> [Article]
....

The data structure presented in Figure 5 serves as a benchmark for evaluating how one milestone or another suits the interest of the study. The insights on criticality of relationships for possibilities to bootstrap for resources run as a common thread throughout the descriptive accounts for milestones presented earlier. Relationship-oriented bootstrapping is also the most representative in Figure 5. Additionally, I consider the study’s interest in learning the individual perspectives on bootstrapping exchanges from both parties – the entrepreneur and resource providers. This means that, when selecting study phase 2 cases, I will look for instances of entrepreneur-stakeholder relationship that could best satisfy my study’s interest. The detailed account of phase 2 case selection will be given in Chapter 6.

The first aim of study phase 1 – to develop the selection pool of potential phase 2 cases based on empirical data – is thus achieved. I move on to addressing the second purpose – the selection of the theoretical frame of reference.

4.3.2 Theoretical frame of reference considerations

I now consider the theories that could help me conceptualize my data. As per the above discussion, following Figure 5, the entrepreneur’s personal and professional relationships played the most significant role in the firm’s resource acquisition and management throughout the whole longitudinal development. Descriptive accounts of milestones demonstrate that, even when resources were acquired without critical external stakeholders involved, relationships were critical. For instance, the entrepreneur acknowledges that, in cases he had to rely on his own finances, he had to consider how it might affect his family members and negotiate for their support. I also conclude that, while the role of some other types of bootstrapping, like subsidy financing and private-owner financing, diminishes with time, and the role of some others, like minimizing stocks and accounts payable, becomes more critical, relationship-oriented bootstrapping remains important throughout the whole longitudinal development of the firm.

I first consider the real options framework, following McGrath (1999). Although Rita McGrath’s primary background is in strategic management research, her work inspired many entrepreneurship studies (e.g., Wiklund and Shepherd, 2005; Politis, 2005). From the beginning of my journey as a PhD student, I myself was greatly

inspired by McGrath’s research. However, the fit of real options framework for my study is a different question. The article by Adner and Levinthal (2005), published in the Academy of Management Review journal, was particularly helpful in evaluating the fit. Here, the authors argue that real options framework should be applied when the value of options is objective, readily observable, stable, and independent of the behavior of stakeholders. The greater the extent to which these conditions are violated, Adner and Levinthal suggest, the more problematic the application of real options framework.

....

> [Supplied material]
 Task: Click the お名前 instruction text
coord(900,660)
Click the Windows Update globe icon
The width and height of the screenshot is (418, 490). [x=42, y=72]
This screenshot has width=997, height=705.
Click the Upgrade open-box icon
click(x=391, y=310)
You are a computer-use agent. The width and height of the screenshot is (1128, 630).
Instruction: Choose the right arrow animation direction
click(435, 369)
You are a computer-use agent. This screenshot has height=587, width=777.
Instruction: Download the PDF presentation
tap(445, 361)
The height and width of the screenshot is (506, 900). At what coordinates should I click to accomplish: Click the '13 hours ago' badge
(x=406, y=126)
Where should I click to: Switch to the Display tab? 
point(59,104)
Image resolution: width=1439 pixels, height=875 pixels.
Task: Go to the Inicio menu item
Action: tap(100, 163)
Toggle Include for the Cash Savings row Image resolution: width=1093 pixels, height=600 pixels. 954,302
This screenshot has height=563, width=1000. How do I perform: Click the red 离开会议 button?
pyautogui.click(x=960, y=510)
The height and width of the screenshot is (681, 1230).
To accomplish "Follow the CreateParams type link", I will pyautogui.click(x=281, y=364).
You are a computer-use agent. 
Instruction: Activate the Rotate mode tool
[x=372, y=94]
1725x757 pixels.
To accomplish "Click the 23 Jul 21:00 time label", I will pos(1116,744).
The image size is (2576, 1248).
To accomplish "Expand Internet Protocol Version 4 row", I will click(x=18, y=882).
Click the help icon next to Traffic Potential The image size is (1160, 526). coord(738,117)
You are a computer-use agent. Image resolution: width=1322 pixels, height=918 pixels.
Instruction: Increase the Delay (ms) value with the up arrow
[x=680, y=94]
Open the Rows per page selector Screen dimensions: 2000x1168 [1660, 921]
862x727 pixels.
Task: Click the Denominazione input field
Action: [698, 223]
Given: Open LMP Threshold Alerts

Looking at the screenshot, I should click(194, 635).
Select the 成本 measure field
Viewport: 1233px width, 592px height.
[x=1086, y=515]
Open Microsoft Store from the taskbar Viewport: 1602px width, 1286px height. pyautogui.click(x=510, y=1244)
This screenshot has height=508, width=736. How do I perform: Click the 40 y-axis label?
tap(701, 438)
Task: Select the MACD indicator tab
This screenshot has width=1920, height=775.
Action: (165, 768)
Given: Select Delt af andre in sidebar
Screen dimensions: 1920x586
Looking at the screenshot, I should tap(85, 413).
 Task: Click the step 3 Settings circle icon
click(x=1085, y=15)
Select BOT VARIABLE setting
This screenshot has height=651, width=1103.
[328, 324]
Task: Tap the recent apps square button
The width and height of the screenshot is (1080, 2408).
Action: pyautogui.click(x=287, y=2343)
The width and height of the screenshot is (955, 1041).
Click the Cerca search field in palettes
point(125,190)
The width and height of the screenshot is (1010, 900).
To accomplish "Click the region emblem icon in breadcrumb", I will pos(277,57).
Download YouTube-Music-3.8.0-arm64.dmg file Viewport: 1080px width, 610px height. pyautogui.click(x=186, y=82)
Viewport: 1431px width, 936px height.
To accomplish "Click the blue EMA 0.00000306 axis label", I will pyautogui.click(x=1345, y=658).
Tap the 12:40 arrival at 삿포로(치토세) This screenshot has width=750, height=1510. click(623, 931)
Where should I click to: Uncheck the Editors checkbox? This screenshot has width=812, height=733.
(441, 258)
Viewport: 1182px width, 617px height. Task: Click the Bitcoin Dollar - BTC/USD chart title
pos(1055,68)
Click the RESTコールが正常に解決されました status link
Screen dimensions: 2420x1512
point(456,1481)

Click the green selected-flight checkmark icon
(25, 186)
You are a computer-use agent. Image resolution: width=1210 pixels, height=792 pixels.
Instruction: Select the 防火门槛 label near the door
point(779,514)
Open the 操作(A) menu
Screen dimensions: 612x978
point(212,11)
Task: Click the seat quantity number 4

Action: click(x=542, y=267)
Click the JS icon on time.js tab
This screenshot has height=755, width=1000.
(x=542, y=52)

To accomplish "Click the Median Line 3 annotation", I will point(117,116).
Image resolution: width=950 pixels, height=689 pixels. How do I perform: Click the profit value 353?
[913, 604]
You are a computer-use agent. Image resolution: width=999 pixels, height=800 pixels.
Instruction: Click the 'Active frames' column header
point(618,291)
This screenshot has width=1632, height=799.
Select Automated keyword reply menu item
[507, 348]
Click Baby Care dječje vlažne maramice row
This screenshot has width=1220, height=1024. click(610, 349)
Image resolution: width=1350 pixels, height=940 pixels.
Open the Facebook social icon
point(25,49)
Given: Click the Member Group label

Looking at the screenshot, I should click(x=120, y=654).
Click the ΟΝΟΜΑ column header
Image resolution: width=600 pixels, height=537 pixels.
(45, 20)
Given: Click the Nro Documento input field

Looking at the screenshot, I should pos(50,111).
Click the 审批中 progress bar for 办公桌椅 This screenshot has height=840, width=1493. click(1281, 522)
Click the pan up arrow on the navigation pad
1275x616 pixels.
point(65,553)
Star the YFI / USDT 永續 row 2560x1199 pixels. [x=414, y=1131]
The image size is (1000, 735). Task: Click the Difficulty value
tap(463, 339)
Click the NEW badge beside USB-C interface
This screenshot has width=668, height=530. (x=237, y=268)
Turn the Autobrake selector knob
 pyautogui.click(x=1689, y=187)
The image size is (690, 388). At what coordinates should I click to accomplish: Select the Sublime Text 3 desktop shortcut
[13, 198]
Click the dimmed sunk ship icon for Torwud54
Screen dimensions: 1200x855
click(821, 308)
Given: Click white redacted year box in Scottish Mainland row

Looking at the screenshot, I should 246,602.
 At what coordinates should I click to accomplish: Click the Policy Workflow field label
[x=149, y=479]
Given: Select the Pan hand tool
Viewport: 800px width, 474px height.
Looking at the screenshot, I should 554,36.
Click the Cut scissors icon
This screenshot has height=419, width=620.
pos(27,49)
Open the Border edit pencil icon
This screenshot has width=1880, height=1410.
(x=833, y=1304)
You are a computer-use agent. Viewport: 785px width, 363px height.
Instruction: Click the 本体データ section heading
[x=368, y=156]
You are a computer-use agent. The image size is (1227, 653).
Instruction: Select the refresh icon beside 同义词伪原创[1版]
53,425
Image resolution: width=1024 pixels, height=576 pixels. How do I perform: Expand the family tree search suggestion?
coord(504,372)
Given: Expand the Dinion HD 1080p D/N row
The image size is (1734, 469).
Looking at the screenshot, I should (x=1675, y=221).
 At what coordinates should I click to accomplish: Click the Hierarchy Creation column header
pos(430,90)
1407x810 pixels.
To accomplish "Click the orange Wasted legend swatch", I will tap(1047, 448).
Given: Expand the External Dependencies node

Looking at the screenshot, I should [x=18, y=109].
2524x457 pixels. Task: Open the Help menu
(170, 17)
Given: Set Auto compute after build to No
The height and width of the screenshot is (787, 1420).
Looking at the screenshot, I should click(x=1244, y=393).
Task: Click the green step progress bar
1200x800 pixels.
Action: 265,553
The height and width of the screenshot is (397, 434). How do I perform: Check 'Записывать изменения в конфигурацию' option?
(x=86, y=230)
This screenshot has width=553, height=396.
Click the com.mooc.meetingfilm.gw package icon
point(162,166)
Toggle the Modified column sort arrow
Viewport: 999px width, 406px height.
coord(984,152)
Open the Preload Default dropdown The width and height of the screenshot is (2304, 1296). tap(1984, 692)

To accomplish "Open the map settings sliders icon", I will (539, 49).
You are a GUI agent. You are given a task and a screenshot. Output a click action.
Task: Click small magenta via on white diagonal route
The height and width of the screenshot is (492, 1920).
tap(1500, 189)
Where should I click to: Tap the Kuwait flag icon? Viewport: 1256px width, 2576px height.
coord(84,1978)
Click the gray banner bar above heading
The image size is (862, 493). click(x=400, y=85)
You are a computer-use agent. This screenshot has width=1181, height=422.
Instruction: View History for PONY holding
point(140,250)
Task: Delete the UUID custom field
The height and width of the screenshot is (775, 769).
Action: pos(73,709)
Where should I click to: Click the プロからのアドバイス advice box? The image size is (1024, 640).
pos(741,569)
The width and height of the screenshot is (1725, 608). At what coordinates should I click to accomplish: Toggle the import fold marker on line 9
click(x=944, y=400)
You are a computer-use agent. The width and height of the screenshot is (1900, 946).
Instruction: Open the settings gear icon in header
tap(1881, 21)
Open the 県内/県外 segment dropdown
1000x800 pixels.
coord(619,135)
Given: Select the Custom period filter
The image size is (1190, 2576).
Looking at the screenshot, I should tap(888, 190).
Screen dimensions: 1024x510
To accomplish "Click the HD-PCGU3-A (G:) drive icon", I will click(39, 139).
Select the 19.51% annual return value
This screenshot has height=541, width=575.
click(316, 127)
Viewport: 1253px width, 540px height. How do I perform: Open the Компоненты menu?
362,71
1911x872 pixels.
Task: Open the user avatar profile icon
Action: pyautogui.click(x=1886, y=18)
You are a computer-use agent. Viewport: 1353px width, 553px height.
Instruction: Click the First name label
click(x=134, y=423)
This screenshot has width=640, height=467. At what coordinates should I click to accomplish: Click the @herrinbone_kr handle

....

> [Tasks to complete]
**1)** Write out the stretch of the research text from "inspired by McGrath’s" through "real options framework." word for word.
**2)** Return every line of the entries that contains the word "perform".
The entries have nothing to do with the research text.

> [Outputs for the tasks]
**1)**
inspired by McGrath’s research. However, the fit of real options framework for my study is a different question. The article by Adner and Levinthal (2005), published in the Academy of Management Review journal, was particularly helpful in evaluating the fit. Here, the authors argue that real options framework should be applied when the value of options is objective, readily observable, stable, and independent of the behavior of stakeholders. The greater the extent to which these conditions are violated, Adner and Levinthal suggest, the more problematic the application of real options framework.

**2)**
This screenshot has height=563, width=1000. How do I perform: Click the red 离开会议 button?
This screenshot has height=508, width=736. How do I perform: Click the 40 y-axis label?
Image resolution: width=950 pixels, height=689 pixels. How do I perform: Click the profit value 353?
Image resolution: width=1024 pixels, height=576 pixels. How do I perform: Expand the family tree search suggestion?
The height and width of the screenshot is (397, 434). How do I perform: Check 'Записывать изменения в конфигурацию' option?
Viewport: 1253px width, 540px height. How do I perform: Open the Компоненты menu?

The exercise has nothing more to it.